### TRECHO
As tias moravam todas no mesmo terreno, na cidade de Dourados. O parentesco entre elas era de mãe e filhas e, em relação à Lia, tia-avó e duas primas, mas que pela criação, também eram chamadas de tia pela jornalista.

Da esquerda para a direita: tia Alair, Zilá (única que teve alta), Lia, Cida e Edna. (Foto: Arquivo Pessoal)
Da esquerda para a direita: tia Alair, Zilá (única que teve alta), Lia, Cida e Edna. (Foto: Arquivo Pessoal)

"A tia Cida era minha tia-avó e a tia Edna e tia Alair, minhas primas, mas como elas não se casaram, nos adotaram como as filhas que não tiveram", explica Lia. Todas estavam tomando os cuidados e não saíam de casa. Houve apenas uma situação, quando a matriarca Aparecida Pedroso Nascimento, de 94 anos, foi levada por uma outra filha, Zilá, até o médico.

### DADOS EM ANÁLISE
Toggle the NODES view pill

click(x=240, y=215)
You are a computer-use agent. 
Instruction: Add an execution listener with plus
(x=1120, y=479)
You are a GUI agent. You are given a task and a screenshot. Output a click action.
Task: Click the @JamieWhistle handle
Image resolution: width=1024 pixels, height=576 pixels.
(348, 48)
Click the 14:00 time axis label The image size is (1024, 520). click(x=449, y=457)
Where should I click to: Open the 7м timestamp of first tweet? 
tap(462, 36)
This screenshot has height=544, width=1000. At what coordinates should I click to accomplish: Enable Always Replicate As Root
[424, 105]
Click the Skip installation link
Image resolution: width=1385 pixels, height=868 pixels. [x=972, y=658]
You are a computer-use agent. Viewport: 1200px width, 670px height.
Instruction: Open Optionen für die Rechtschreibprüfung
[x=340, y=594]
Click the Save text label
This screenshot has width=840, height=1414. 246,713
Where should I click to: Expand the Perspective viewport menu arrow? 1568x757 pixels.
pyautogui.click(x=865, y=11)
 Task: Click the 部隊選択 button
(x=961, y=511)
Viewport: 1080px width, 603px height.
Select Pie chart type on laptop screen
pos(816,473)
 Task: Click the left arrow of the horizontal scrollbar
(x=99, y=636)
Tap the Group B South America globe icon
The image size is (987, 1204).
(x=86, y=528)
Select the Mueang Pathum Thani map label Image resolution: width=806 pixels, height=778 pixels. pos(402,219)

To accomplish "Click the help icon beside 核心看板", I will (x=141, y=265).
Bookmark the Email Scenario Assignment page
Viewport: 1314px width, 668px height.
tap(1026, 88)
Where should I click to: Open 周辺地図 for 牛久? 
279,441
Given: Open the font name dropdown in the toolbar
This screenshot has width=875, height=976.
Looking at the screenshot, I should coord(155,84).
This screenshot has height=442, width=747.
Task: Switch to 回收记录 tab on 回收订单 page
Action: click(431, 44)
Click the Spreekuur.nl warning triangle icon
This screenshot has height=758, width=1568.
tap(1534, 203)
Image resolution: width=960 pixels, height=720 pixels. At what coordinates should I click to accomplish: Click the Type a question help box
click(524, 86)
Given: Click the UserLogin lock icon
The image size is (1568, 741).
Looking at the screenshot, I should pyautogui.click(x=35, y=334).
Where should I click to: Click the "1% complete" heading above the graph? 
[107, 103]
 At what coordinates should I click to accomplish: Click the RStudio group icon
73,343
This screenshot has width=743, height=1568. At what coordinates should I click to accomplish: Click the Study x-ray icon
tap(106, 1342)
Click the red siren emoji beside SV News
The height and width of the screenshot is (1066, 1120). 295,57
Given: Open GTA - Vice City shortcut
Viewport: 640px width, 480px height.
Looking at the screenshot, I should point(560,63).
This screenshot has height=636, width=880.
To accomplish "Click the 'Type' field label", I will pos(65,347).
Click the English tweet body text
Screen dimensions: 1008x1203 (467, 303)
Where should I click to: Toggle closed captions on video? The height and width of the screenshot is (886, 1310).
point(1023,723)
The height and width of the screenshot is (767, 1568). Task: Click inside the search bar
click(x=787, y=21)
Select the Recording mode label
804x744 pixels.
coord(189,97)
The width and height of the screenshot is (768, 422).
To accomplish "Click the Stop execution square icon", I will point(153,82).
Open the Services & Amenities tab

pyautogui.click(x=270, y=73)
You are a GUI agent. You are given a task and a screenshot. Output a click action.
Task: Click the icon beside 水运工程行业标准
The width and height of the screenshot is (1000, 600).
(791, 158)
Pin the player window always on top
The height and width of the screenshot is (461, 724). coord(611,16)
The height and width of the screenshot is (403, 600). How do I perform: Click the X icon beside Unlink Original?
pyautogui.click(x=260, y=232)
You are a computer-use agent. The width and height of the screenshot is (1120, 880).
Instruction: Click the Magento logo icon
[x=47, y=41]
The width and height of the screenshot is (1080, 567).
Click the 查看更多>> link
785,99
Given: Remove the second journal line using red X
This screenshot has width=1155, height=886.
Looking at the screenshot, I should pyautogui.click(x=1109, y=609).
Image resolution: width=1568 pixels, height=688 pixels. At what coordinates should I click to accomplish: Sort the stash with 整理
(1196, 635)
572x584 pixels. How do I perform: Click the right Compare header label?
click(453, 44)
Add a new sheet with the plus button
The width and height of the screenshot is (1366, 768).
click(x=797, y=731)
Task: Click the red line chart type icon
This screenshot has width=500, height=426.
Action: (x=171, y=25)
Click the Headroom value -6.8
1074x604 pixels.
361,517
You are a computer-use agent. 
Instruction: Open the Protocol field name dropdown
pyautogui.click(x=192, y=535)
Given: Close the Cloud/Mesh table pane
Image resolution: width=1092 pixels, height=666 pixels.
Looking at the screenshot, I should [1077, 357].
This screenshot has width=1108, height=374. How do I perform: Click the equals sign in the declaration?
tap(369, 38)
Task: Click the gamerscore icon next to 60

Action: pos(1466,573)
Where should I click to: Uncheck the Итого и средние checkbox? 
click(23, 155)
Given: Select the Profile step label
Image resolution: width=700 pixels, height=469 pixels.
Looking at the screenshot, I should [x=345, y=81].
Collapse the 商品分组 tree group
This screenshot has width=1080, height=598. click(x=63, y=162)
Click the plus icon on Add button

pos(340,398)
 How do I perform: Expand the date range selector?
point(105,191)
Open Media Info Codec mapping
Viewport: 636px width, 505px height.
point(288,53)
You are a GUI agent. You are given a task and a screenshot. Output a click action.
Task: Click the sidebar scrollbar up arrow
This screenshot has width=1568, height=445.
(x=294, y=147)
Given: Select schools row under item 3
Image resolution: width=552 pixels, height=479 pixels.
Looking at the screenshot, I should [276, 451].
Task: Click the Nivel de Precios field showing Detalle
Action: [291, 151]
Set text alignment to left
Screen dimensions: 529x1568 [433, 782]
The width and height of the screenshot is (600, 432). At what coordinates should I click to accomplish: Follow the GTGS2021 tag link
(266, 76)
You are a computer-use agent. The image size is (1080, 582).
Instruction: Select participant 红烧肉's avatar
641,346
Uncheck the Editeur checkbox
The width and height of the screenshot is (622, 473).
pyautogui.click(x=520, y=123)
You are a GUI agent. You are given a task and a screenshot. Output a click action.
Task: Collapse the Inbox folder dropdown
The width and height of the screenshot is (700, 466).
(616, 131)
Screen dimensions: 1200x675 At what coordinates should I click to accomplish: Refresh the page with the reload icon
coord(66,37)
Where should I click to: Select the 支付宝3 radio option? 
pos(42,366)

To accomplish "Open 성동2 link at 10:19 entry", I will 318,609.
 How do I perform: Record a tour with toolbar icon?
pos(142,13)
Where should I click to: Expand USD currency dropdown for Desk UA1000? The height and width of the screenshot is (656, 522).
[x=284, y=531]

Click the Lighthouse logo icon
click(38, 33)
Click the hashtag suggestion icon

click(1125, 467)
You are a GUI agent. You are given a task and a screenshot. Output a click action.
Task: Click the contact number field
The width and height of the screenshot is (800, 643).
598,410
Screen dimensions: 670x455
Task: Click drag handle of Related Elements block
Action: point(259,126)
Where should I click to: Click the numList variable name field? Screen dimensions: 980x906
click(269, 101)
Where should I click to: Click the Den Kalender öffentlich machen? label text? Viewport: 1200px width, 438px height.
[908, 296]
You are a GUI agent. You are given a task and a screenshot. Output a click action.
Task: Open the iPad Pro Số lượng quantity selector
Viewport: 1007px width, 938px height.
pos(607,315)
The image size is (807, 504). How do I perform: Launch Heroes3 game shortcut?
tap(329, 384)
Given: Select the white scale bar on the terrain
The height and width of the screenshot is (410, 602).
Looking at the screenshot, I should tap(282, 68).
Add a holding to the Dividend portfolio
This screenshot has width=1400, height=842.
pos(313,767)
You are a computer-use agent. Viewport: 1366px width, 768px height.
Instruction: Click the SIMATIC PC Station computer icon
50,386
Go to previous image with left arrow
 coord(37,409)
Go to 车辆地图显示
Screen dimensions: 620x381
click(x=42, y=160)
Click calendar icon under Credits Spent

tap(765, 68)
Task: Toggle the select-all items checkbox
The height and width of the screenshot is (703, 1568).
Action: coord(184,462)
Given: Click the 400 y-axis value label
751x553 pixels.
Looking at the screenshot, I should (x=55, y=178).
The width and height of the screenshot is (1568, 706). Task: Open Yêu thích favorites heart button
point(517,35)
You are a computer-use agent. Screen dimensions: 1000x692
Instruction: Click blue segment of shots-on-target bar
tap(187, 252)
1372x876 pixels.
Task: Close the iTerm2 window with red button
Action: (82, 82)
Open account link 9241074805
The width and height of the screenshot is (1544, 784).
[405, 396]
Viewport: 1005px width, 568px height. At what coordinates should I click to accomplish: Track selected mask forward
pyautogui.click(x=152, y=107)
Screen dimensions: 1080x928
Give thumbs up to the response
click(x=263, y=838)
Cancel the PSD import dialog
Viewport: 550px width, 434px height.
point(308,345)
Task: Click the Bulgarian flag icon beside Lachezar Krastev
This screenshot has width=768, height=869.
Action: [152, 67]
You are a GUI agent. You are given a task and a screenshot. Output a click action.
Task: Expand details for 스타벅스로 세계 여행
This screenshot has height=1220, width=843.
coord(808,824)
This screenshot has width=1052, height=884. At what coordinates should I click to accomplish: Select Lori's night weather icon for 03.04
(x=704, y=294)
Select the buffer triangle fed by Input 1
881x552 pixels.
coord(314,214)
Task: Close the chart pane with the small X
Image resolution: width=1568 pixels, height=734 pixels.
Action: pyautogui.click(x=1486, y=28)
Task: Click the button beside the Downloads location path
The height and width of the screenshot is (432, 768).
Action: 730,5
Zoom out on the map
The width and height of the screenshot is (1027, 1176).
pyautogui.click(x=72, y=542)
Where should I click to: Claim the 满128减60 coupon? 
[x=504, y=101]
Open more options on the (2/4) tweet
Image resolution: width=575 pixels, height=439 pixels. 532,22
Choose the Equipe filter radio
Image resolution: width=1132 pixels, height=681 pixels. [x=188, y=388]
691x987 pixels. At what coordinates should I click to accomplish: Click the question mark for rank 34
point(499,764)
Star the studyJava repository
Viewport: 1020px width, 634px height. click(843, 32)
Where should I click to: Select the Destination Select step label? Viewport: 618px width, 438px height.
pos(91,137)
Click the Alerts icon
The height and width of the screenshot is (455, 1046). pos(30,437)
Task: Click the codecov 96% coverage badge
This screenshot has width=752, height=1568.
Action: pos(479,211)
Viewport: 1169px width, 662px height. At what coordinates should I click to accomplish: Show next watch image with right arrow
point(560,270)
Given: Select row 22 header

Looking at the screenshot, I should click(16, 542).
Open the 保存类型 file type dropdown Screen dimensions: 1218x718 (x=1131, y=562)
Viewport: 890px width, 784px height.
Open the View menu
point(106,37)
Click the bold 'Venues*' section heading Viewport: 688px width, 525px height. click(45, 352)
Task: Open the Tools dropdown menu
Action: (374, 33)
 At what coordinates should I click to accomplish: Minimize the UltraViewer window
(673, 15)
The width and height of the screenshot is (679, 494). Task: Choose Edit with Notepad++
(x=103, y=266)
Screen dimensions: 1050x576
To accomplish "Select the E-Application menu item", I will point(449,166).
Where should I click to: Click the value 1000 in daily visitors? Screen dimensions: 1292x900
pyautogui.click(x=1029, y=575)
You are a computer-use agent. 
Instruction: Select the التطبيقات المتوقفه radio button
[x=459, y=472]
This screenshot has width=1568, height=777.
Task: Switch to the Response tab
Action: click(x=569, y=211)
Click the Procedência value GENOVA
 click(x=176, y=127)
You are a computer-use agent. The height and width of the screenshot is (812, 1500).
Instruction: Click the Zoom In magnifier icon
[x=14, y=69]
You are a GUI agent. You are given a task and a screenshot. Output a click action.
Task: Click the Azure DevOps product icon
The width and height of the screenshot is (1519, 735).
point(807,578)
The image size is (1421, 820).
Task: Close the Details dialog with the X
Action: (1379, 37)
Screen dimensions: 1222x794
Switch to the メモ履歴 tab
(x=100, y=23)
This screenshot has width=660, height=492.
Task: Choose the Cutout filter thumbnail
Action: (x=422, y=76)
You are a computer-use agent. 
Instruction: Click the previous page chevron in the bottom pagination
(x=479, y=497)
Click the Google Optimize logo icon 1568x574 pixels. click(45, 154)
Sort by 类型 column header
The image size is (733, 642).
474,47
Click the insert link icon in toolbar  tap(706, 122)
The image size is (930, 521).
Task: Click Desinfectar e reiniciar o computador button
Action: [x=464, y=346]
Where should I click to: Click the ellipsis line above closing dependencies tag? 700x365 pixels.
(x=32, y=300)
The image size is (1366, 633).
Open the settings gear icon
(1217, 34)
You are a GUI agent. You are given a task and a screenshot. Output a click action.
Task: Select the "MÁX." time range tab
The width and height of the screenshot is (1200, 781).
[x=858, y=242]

### DESCRIÇÃO DA TAREFA
Extraia integralmente o trecho sobre as tias de Dourados, sem alterar nenhum caractere. As entradas não têm relação alguma com o trecho.

### RESULTADO DO EXERCÍCIO
As tias moravam todas no mesmo terreno, na cidade de Dourados. O parentesco entre elas era de mãe e filhas e, em relação à Lia, tia-avó e duas primas, mas que pela criação, também eram chamadas de tia pela jornalista.

Da esquerda para a direita: tia Alair, Zilá (única que teve alta), Lia, Cida e Edna. (Foto: Arquivo Pessoal)
Da esquerda para a direita: tia Alair, Zilá (única que teve alta), Lia, Cida e Edna. (Foto: Arquivo Pessoal)

"A tia Cida era minha tia-avó e a tia Edna e tia Alair, minhas primas, mas como elas não se casaram, nos adotaram como as filhas que não tiveram", explica Lia. Todas estavam tomando os cuidados e não saíam de casa. Houve apenas uma situação, quando a matriarca Aparecida Pedroso Nascimento, de 94 anos, foi levada por uma outra filha, Zilá, até o médico.